Во второй группе в микропрепаратах прогрессировали укорочение и истончение кишечных ворсинок. Толщина кишечной стенки уменьшалась. Исчезали клетки Панета. Отмечалась массивная десквамация эпителиальных клеток в области верхушек таких боковых стенок с обнажением соединительнотканной основы. Отмечены достоверное снижение CD3+ и практически полное отсутствие Bcl-2+ клеток (табл.).

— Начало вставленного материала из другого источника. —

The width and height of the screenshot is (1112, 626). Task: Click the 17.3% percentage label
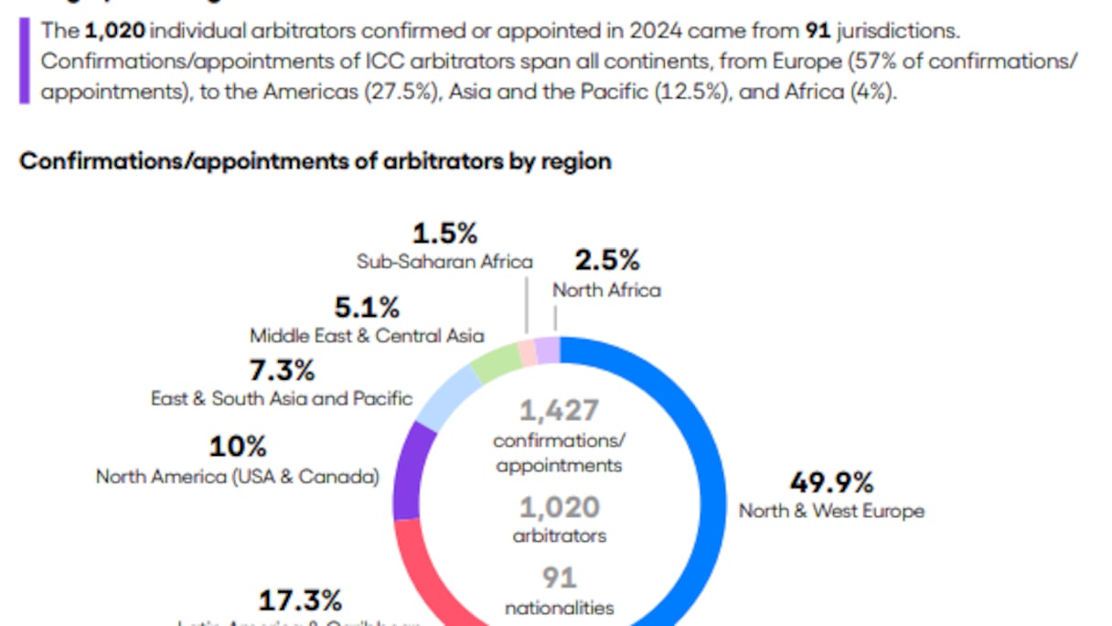pyautogui.click(x=300, y=601)
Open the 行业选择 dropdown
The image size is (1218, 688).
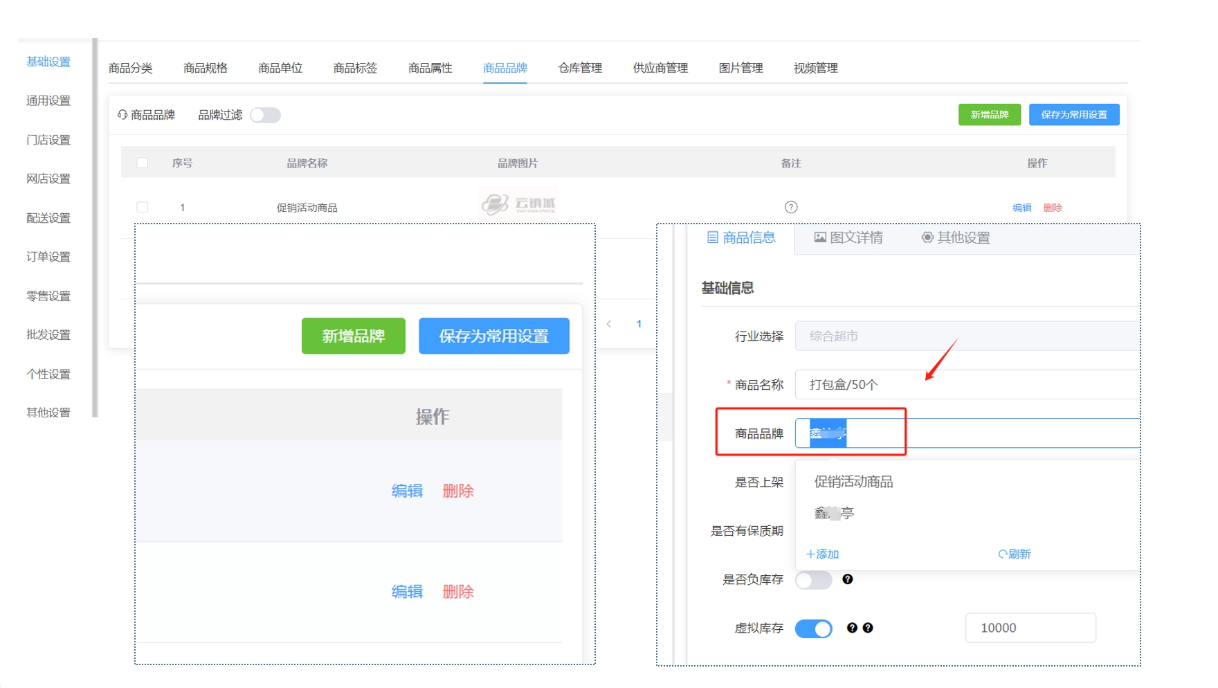click(x=966, y=336)
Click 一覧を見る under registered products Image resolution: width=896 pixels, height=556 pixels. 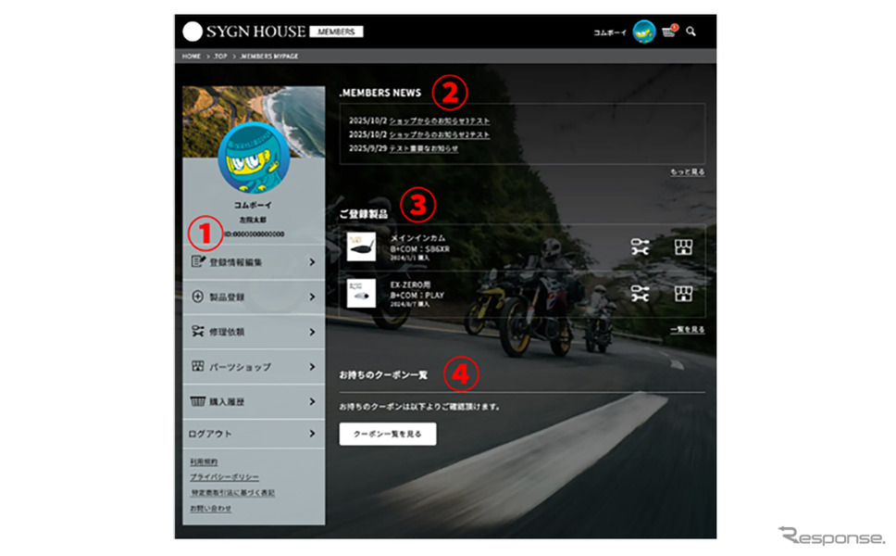point(688,329)
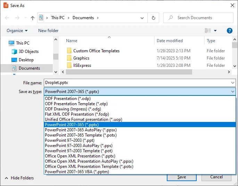238x186 pixels.
Task: Open the Organize dropdown menu
Action: [17, 31]
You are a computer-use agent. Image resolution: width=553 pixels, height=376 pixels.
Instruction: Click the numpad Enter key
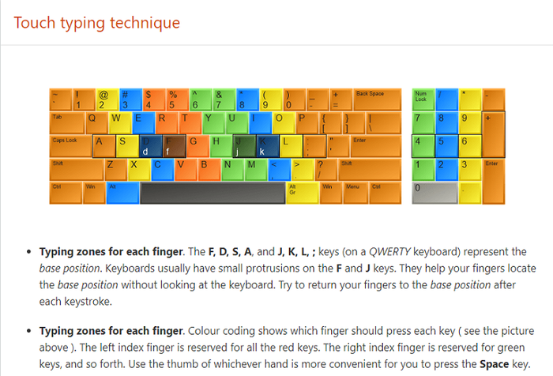pos(494,182)
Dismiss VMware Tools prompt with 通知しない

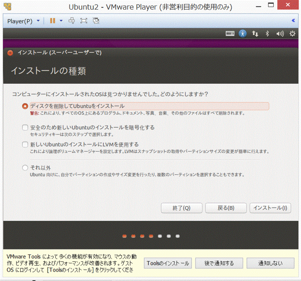(270, 263)
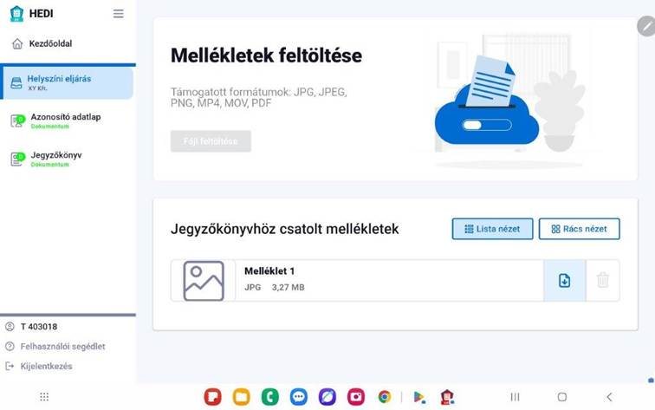The width and height of the screenshot is (655, 410).
Task: Tap the Android back navigation arrow
Action: [x=609, y=397]
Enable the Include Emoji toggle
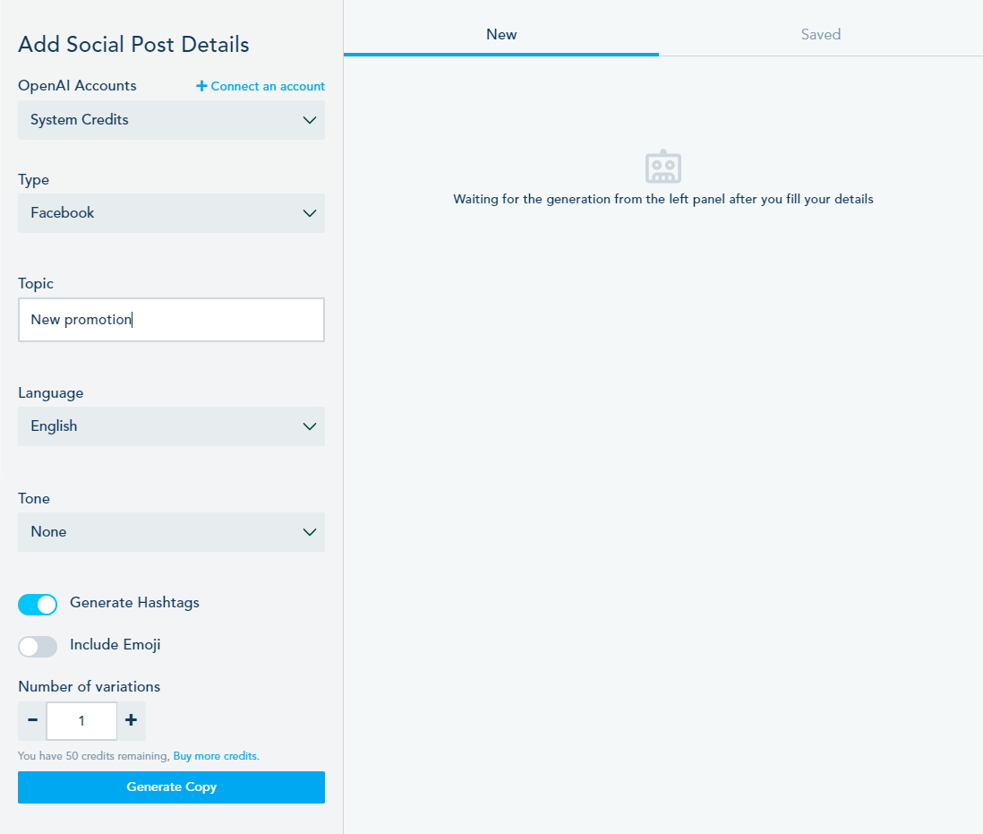983x834 pixels. point(38,647)
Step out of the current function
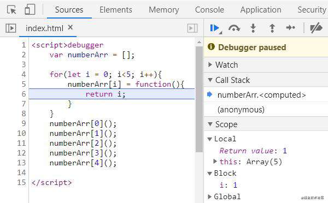This screenshot has height=203, width=328. pyautogui.click(x=272, y=28)
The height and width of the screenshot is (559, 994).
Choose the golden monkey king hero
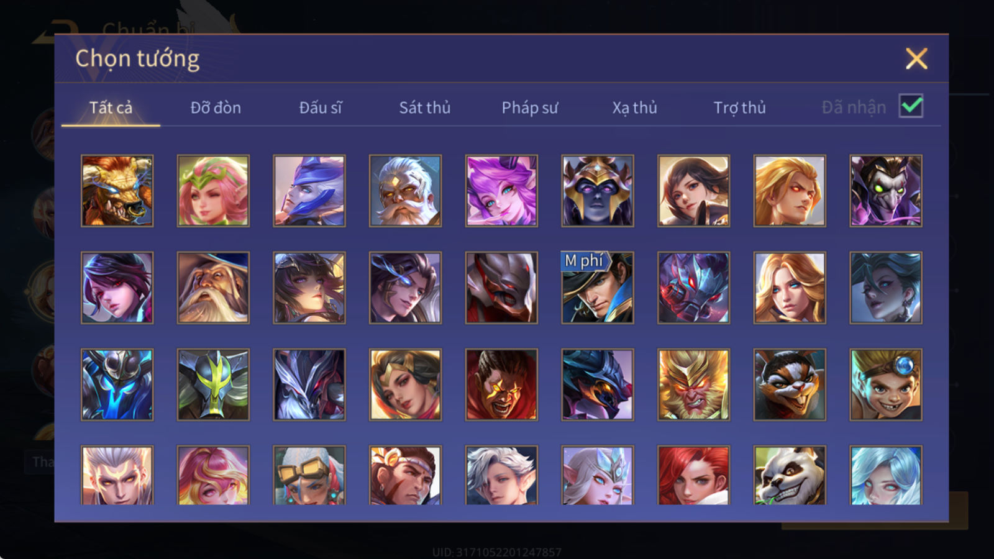pos(693,384)
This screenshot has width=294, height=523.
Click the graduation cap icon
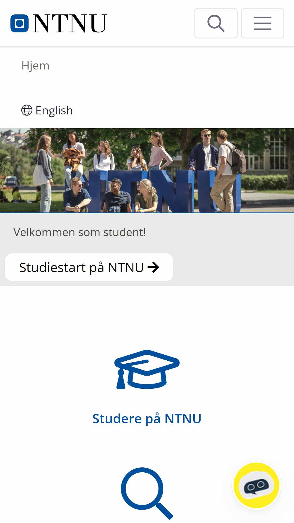point(147,369)
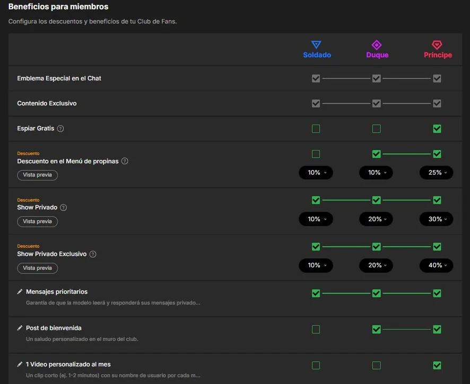470x384 pixels.
Task: Open Vista previa for tip menu discount
Action: [x=38, y=175]
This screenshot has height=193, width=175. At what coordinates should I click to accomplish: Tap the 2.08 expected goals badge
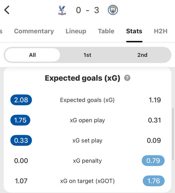coord(21,100)
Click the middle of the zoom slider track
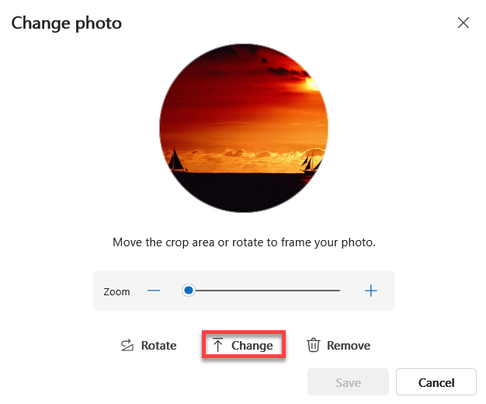The height and width of the screenshot is (404, 486). click(x=264, y=291)
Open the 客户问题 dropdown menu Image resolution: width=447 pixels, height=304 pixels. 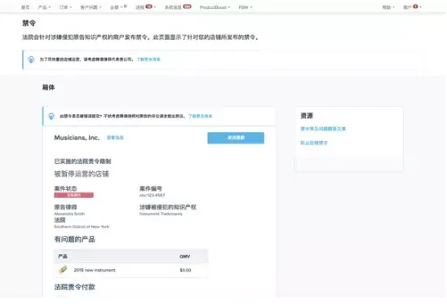91,7
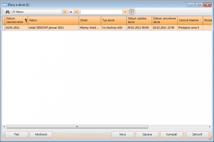Screen dimensions: 214x142
Task: Click the search text input field
Action: coord(101,12)
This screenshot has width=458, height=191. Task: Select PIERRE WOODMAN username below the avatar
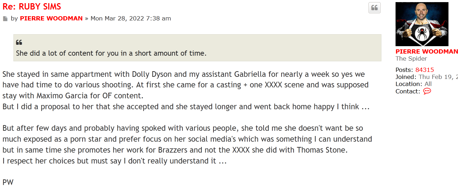tap(427, 51)
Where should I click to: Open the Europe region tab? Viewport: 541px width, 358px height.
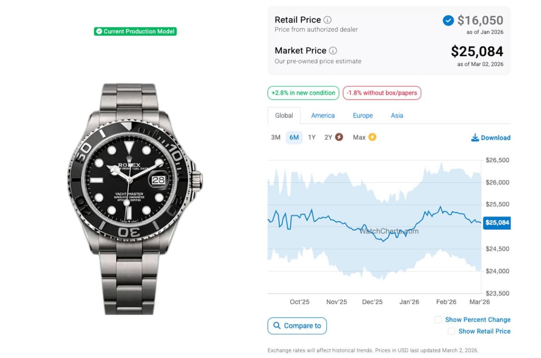point(362,115)
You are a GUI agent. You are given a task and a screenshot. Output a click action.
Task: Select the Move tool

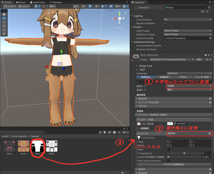(4, 18)
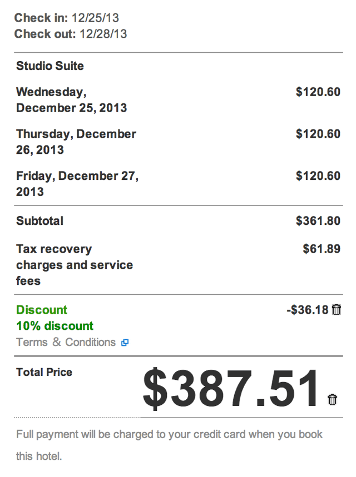The width and height of the screenshot is (356, 477).
Task: Click the Check in date 12/25/13
Action: [95, 18]
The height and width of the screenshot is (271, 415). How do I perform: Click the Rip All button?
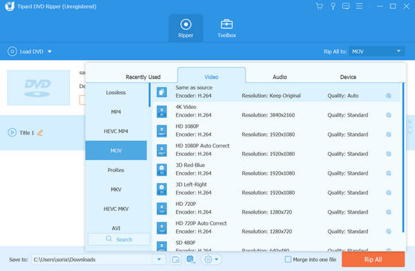(x=373, y=259)
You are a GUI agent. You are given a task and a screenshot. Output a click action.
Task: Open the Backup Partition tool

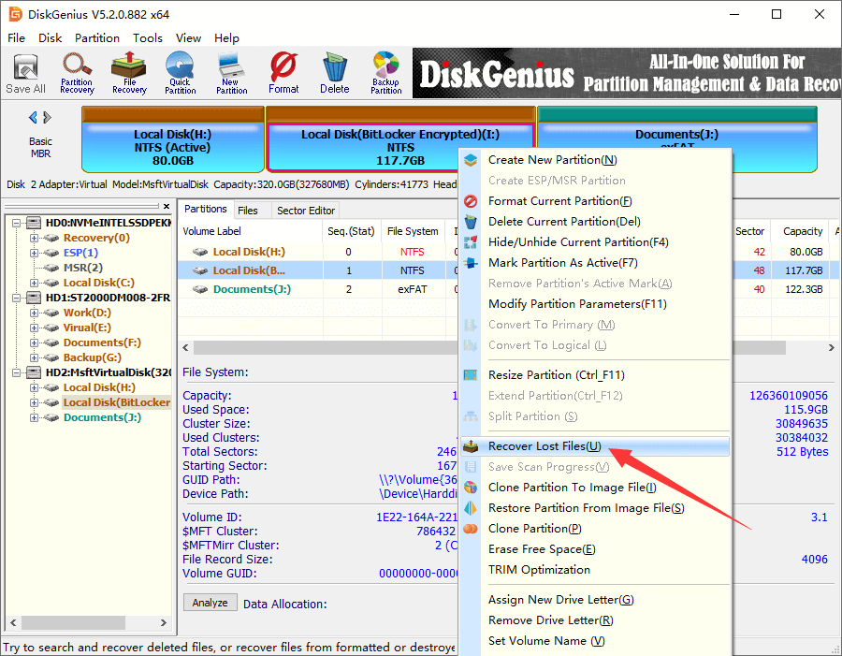click(385, 74)
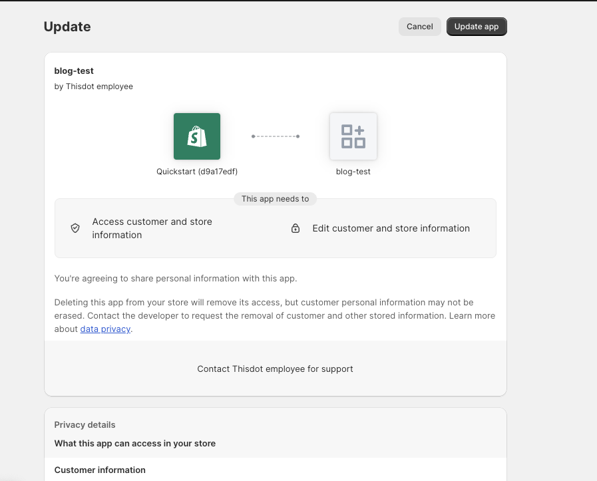
Task: Click the Quickstart (d9a17edf) store label
Action: (x=197, y=172)
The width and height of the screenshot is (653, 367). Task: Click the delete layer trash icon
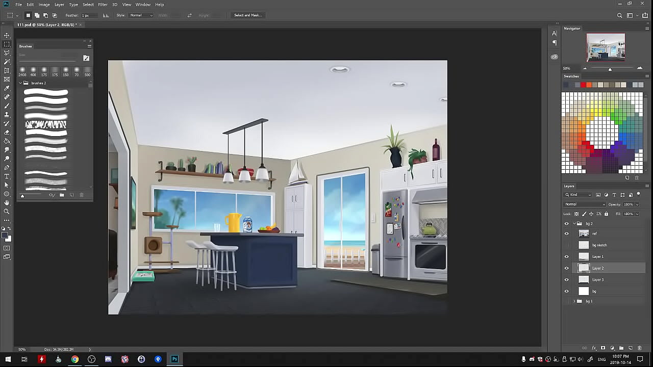[x=639, y=348]
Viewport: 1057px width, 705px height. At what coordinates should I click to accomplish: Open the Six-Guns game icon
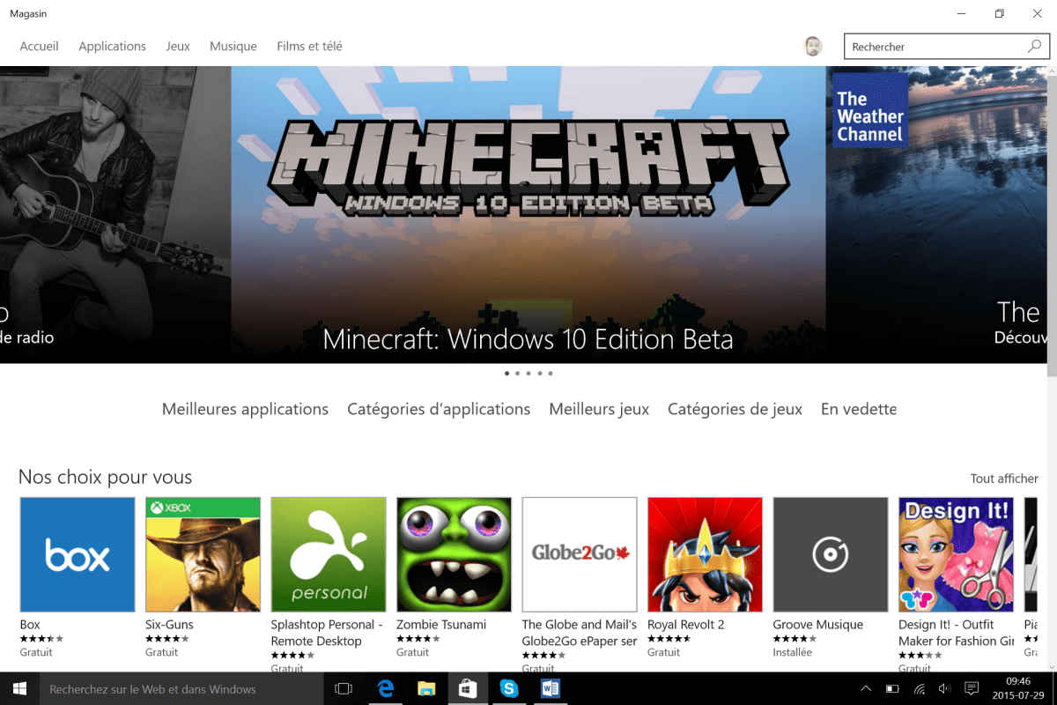click(203, 554)
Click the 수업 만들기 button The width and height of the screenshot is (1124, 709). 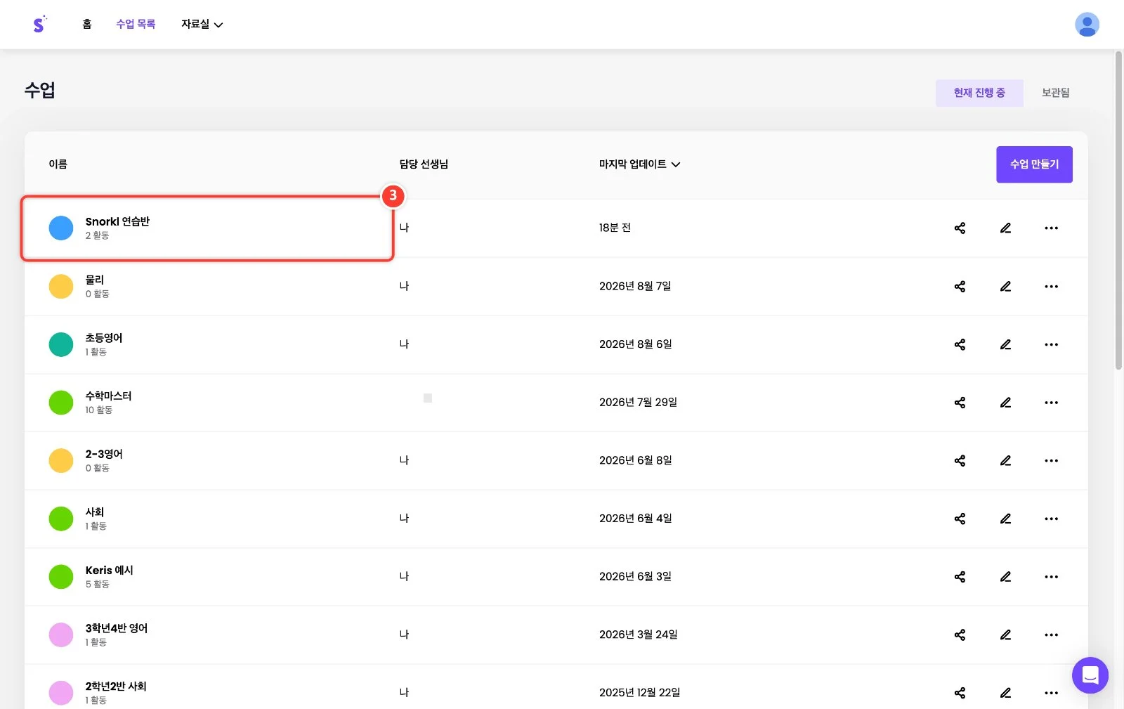pos(1034,164)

Иммуногистохимические показатели в группах исследования
*– достоверность изменений значений при р≤0,05 по отношению к предыдущему исследованию
|
Показатель |
Контроль (n=12) |
Модель компенсированной ОЭН (n=12) |
Модель декомпенсированной ОЭН (n=12) |
|
Me [min; max]; M±sd |
|||
|
Оптическая плотность энтероцитов, иммунопозитивных к Bcl-2, у.е. |
0.154±0.043 [0,121;0,198] |
0, 124±0,032 [0,09;0,176] |
0,011±0,003* [0,009;0,023] |
|
Относительная площадь экспрессии энтероцитов, иммунопозитивных к Всl-2, % |
11,764±0,385 [8,43;12,34] |
9,342±0,211 [7,65;10,11] |
0,322±0,011* [0,25;0,76] |
|
Оптическая плотность энтероцитов, иммунопозитивных к CD-3, у.е. |
1,07±0,16* [0,71;1,45] |
3,27±0,44* [2,76;6,43] |
0,54±0,09* [0,43;0,74] |
|
Относительная площадь экспрессии энтероцитов, иммунопозитивных к CD-3, % |
14,43±3,56 [9,11;21,44] |
46,34±5,23* [32,12;59,65] |
9,21±1,43* [6,45;11,76] |
По данным некоторых авторов, снижение абсолютного числа лимфоцитов более чем на 65% абсолютного числа CD8+ клеток на 80% свидетельствует о некротических изменениях тонкой кишки [14]. В нашем исследовании отмечено, что при морфологической картине декомпенсированной, необратимой ОЭН относительная площадь экспрессии энтероцитов, иммунопозитивных к CD-3, уменьшались на 36%. Отсутствие экспрессии Bcl-2 служит дополнительным доказательством необратимых апоптических изменений энтероцитов.
Заключение. На основании проведенных морфометрических и иммуногистохимических исследований можно сделать вывод, что используемая модель компенсированной и декомпенсированной ОЭН может быть применена в экспериментальной хирургии для разработки и апробации новых методов лечения.